Tuesday, October 7, 2008

The Flaw in the Pottery: God's Entry Point

With this blog, it’s a daily challenge to stay focused. My focus is wide, and as a result, the blog seems to draw a disparate group of readers—for which I’m glad. As the list of topics I’m pursuing here (the list is on my profile page) indicates, I talk about spirituality and social activism, the religious right’s absurd pretense to own God, the injustice churches practice towards LGBT persons, bullying of LGBT youth in schools, and building a more humane society. I’m happy to talk with anyone and everybody about these and other topics.

The challenge I have in staying focused doesn’t have to do with the disparate topics I’m pursuing. It has to do with my commitment—to myself first of all, and then to readers—to focus on the truth. It’s so easy to get nudged away from that place inside ourselves from which any truth worth claiming springs. It’s easy to get drawn away from transformative truth, which is the only kind of truth worth writing about.

It’s easy to get disconnected. For a number of years, I meditated daily on one of my favorite phrases from E.M. Forster, his call to readers in Howard’s End to connect. To make myself hear that call, I painted Forster’s saying, “Only connect,” on the wall of my office, where I could see it scrolling like a rainbow above my computer every time I raised my eyes from the screen.

To me, the significance of the phrase has to do with inner life: we must connect inside ourselves.
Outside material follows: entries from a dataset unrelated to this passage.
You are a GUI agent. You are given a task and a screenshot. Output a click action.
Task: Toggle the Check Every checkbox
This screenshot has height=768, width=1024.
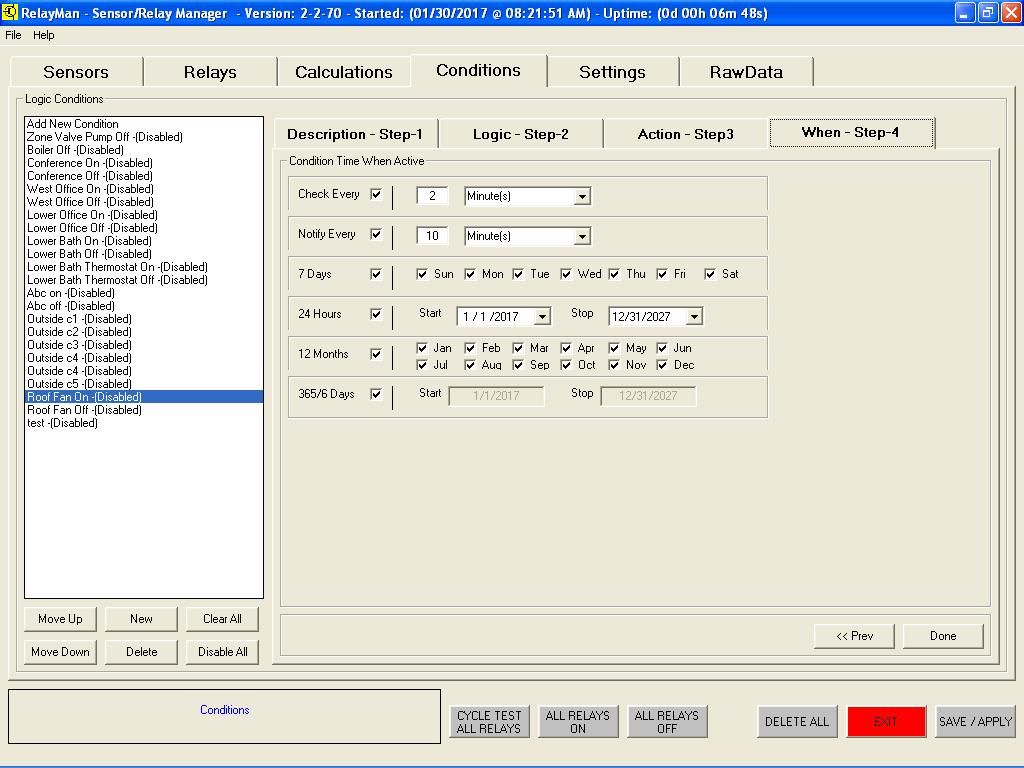tap(376, 194)
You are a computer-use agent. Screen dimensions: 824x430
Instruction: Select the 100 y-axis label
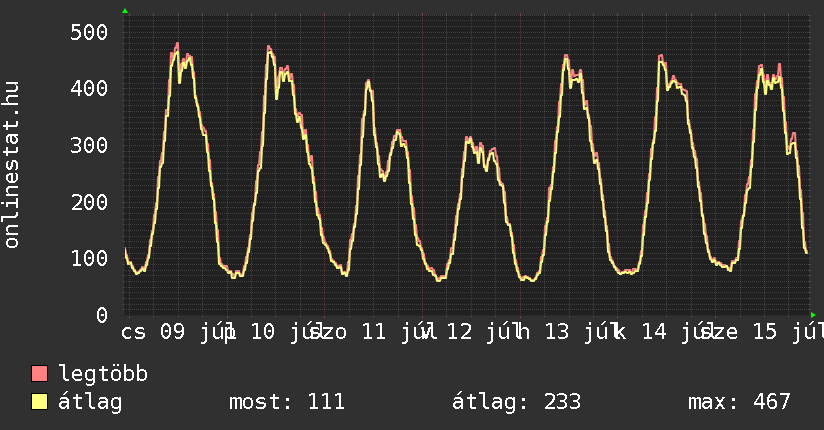(x=89, y=258)
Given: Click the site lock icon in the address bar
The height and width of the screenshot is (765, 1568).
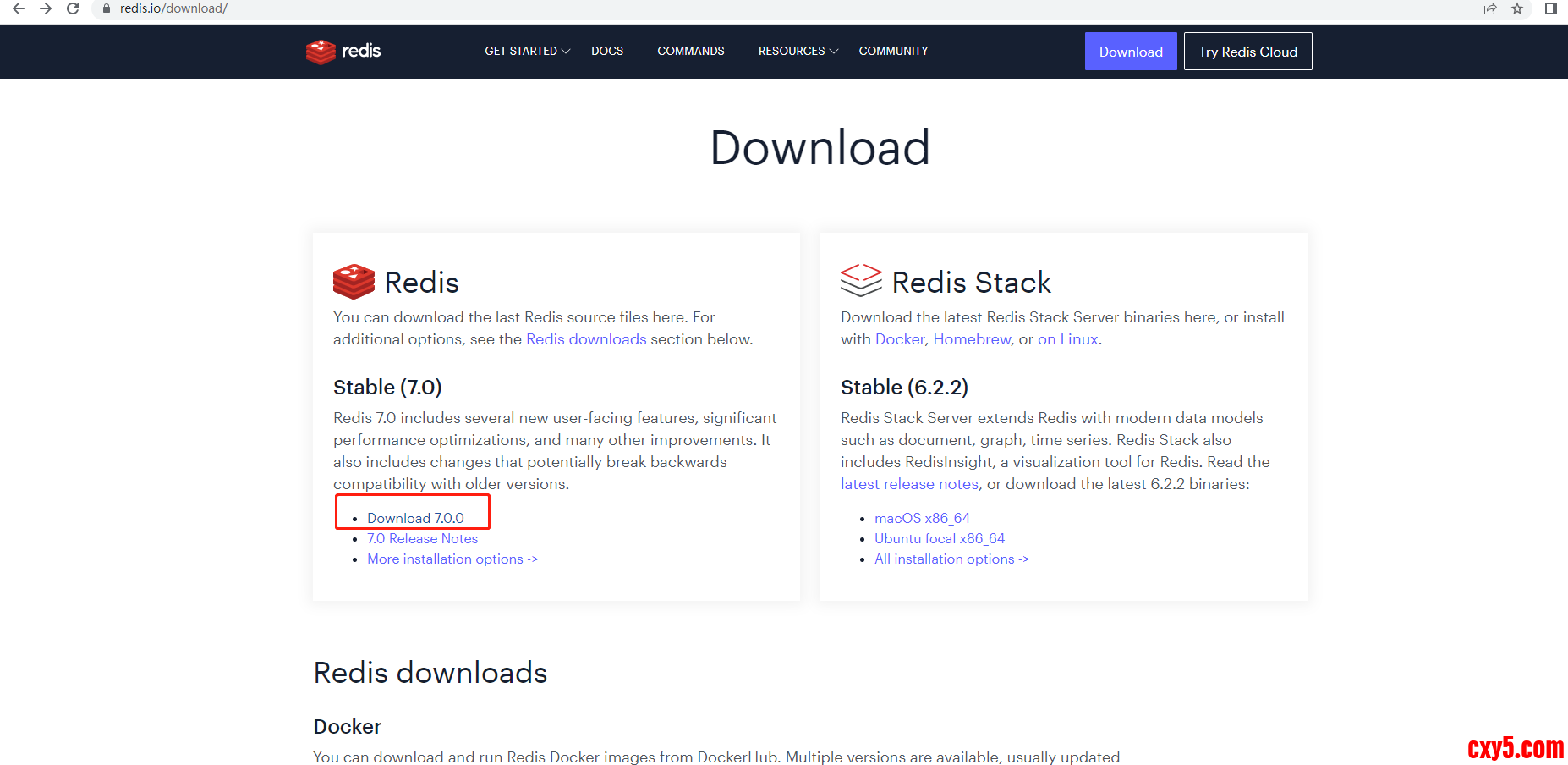Looking at the screenshot, I should pos(107,8).
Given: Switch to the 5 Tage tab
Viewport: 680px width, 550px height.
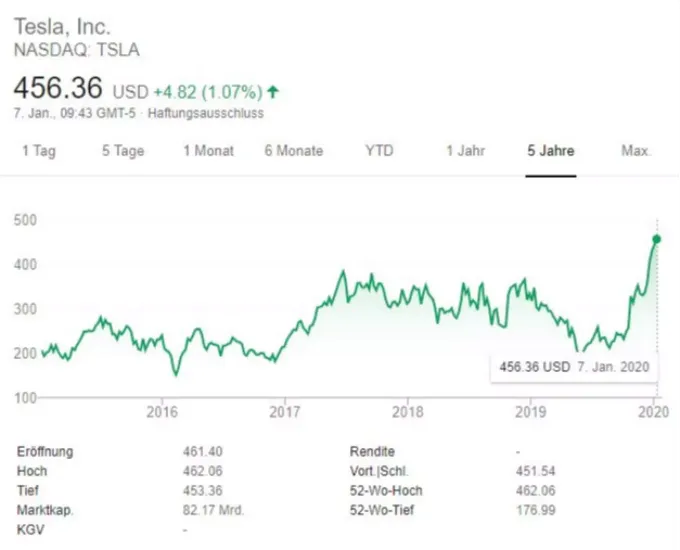Looking at the screenshot, I should pos(123,151).
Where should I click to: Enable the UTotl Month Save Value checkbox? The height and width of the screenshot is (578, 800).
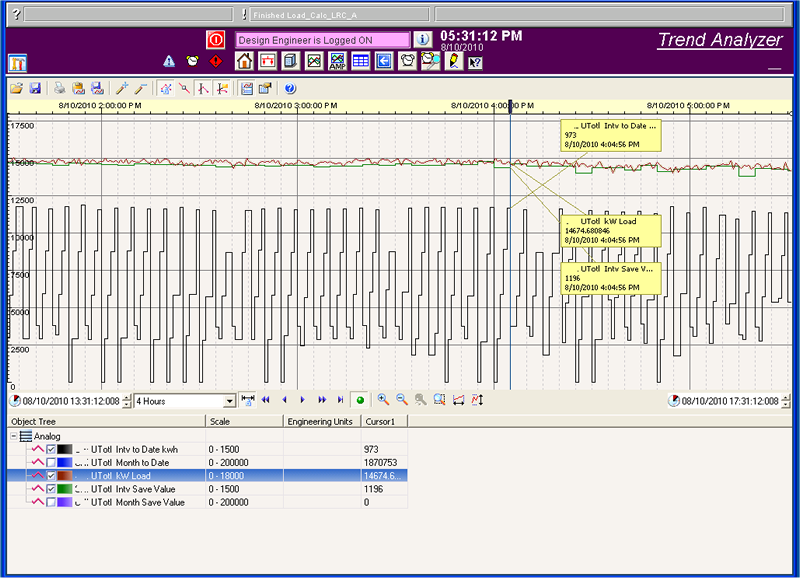point(50,500)
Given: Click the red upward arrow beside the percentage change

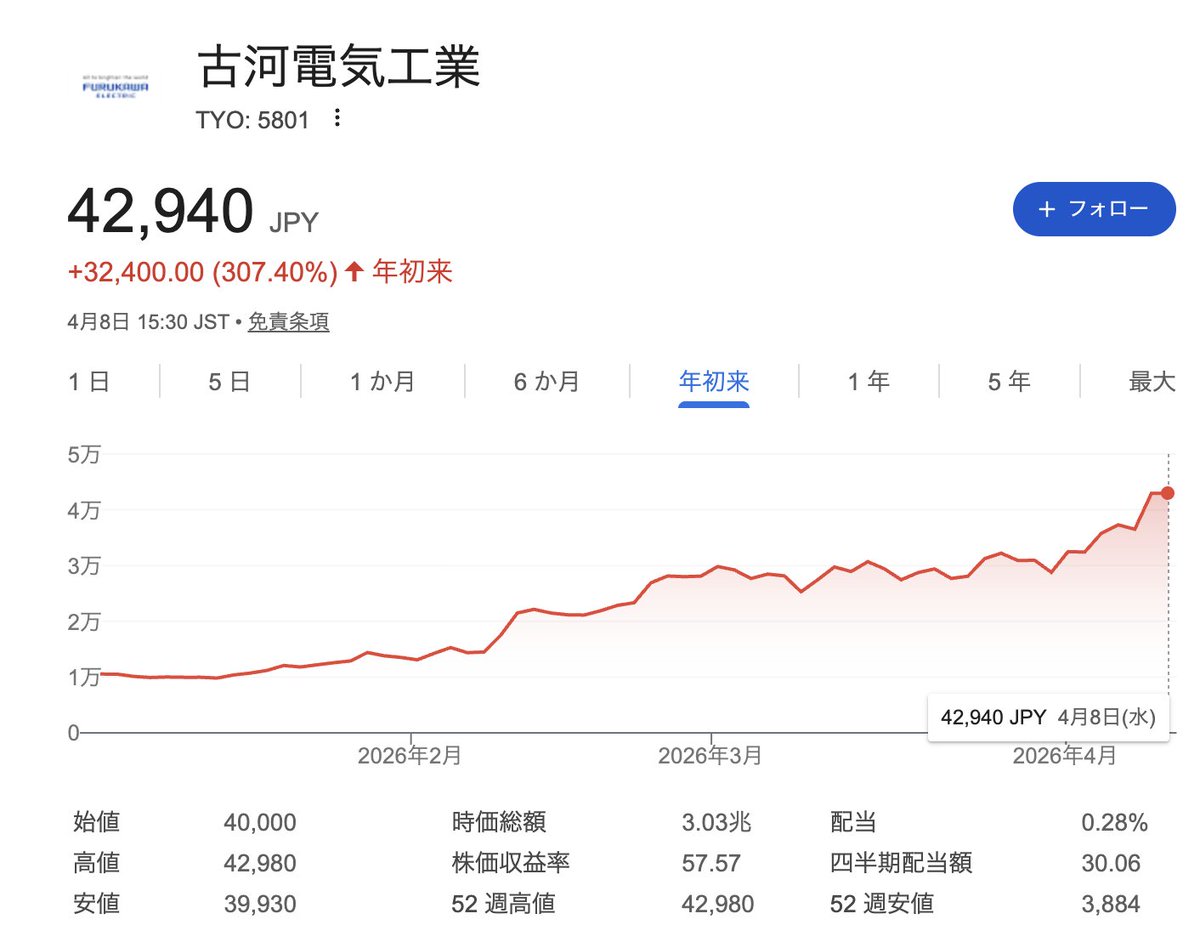Looking at the screenshot, I should tap(355, 271).
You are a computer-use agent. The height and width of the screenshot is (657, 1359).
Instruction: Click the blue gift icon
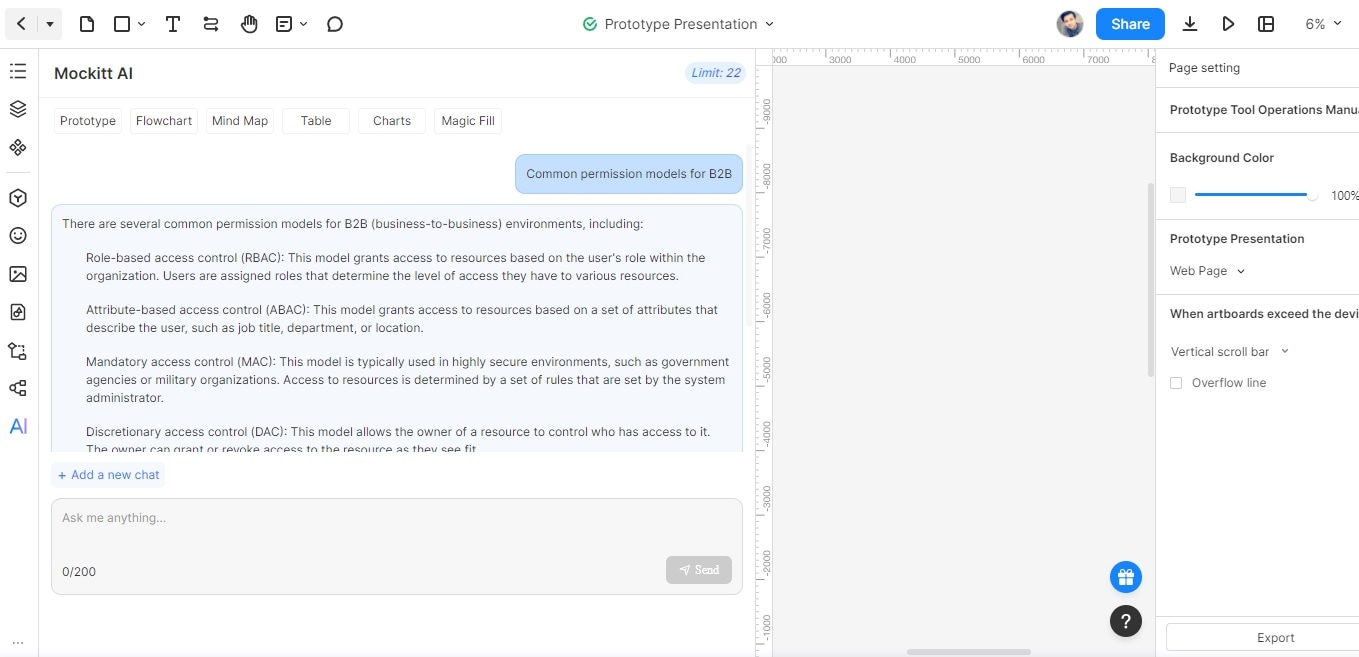coord(1125,577)
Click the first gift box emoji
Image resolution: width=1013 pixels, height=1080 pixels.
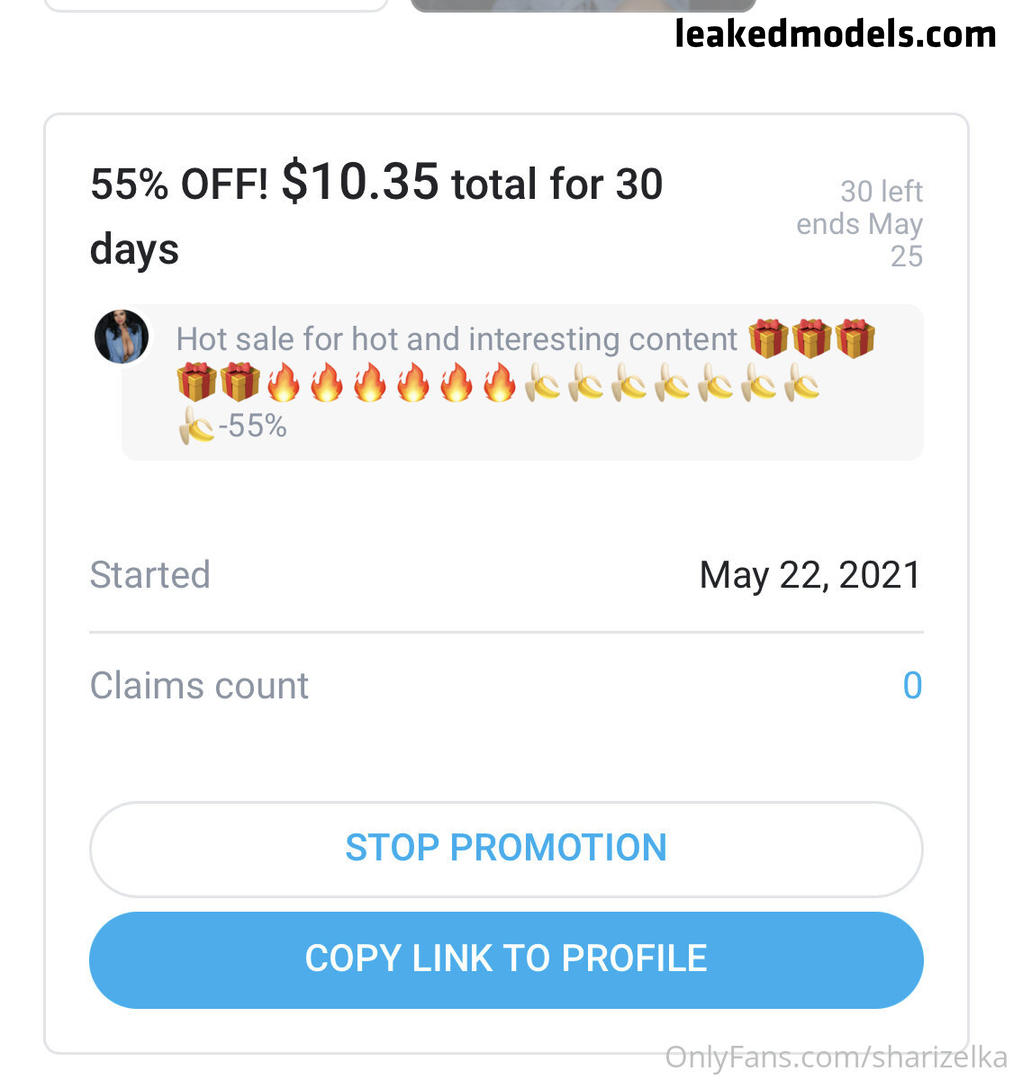[768, 338]

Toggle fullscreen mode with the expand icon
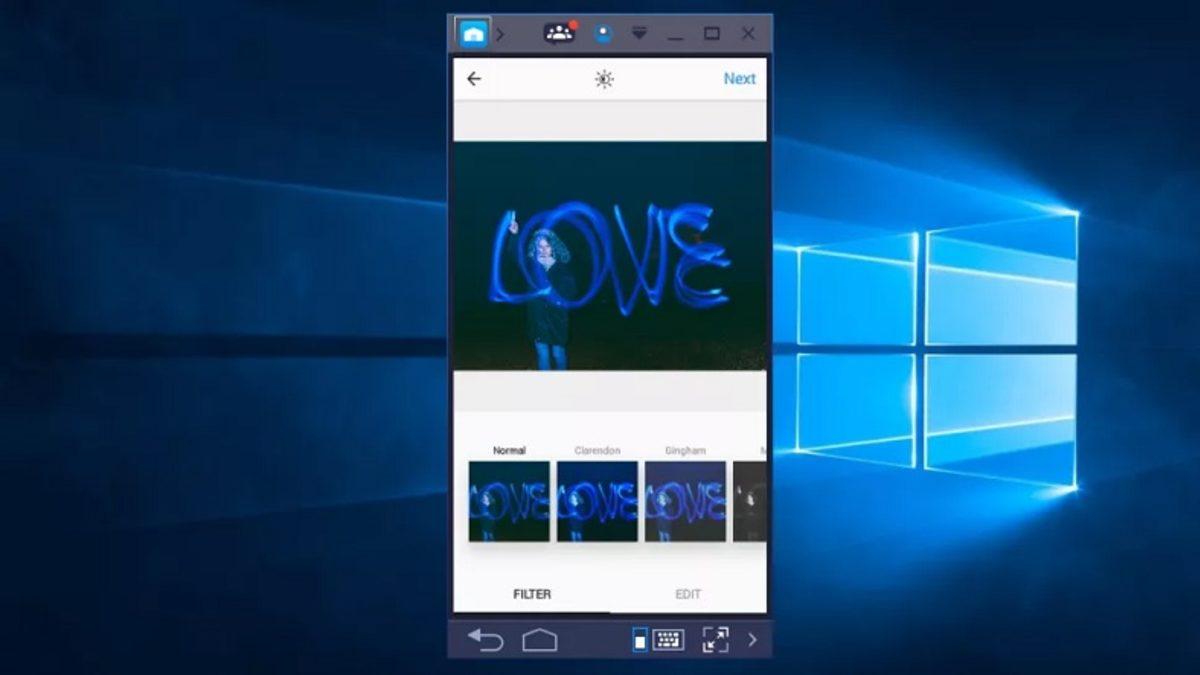coord(715,640)
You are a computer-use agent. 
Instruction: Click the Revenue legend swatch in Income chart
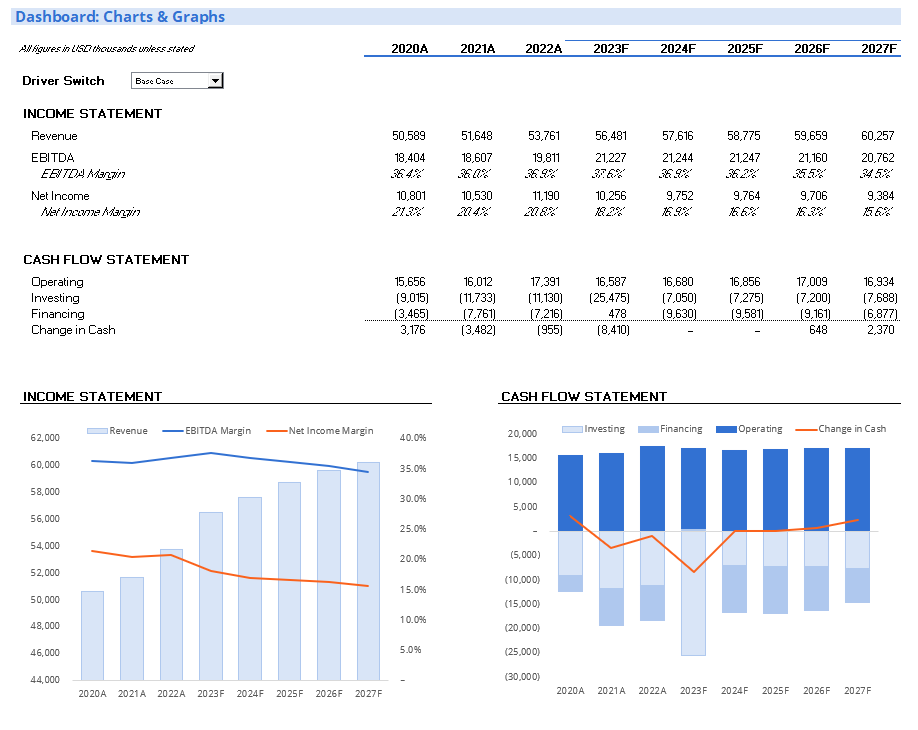pos(97,431)
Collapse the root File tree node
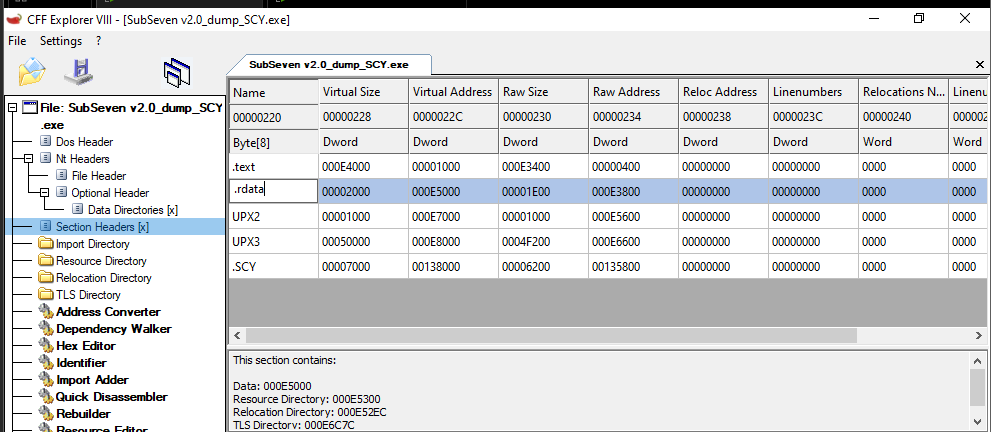The image size is (991, 432). 12,108
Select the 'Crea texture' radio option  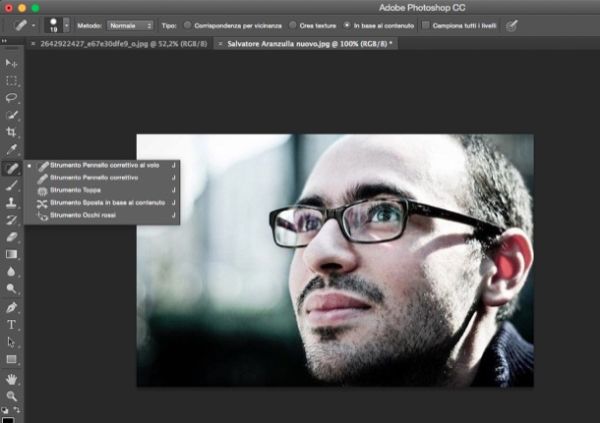coord(292,24)
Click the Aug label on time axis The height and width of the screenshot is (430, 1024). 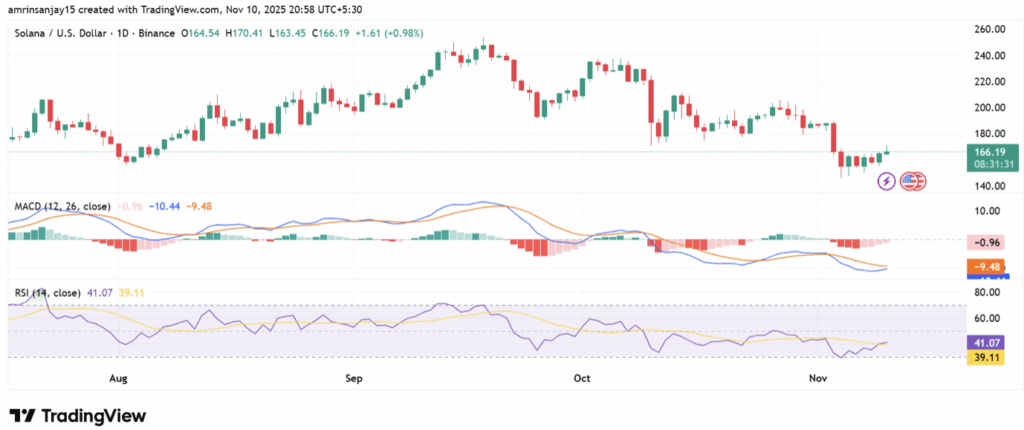pyautogui.click(x=118, y=379)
We must connect to ourselves. In a world of competing voices, each of which lays claim to our loyalty, we have to struggle to hear our own unique voice—which is, in the language of faith communities, the voice of God speaking in the depths of our conscience.

It’s not easy. It’s much easier to disconnect, to stop listening, to let the babble of voices all around us flow over us and lull us into complacency. In some ways, nothing in life is harder than listening to our own depths, connecting to them, living from them, speaking, writing, loving, ministering from them. But it’s worth the pain: the truth we offer others when we retain a vital connection to the voice that speaks truth in our own depths is uniquely powerful.

And we are lost when we stop connecting to our own depths, when we let other voices overpower the voice of conscience inside ourselves. Nothing has more claim on us than that voice of authenticity inside us—that is, we should never let anything establish a greater claim on us than the voice speaking in our depths.

I say all this in part as a challenge to myself as I undertake a new project, one that grows out of this blog. For some time now, I’ve been encouraged by a number of friends to turn several stories from my own experience into books. These are stories that have fallen into my hands by “accident,” and which others consider it important for me to tell. They are stories that connect to my own life.

I have resisted the encouragement to write about these stories. I have not made time in my life to write. I’m frankly afraid to write—in the concentrated, depth-connecting way a book demands.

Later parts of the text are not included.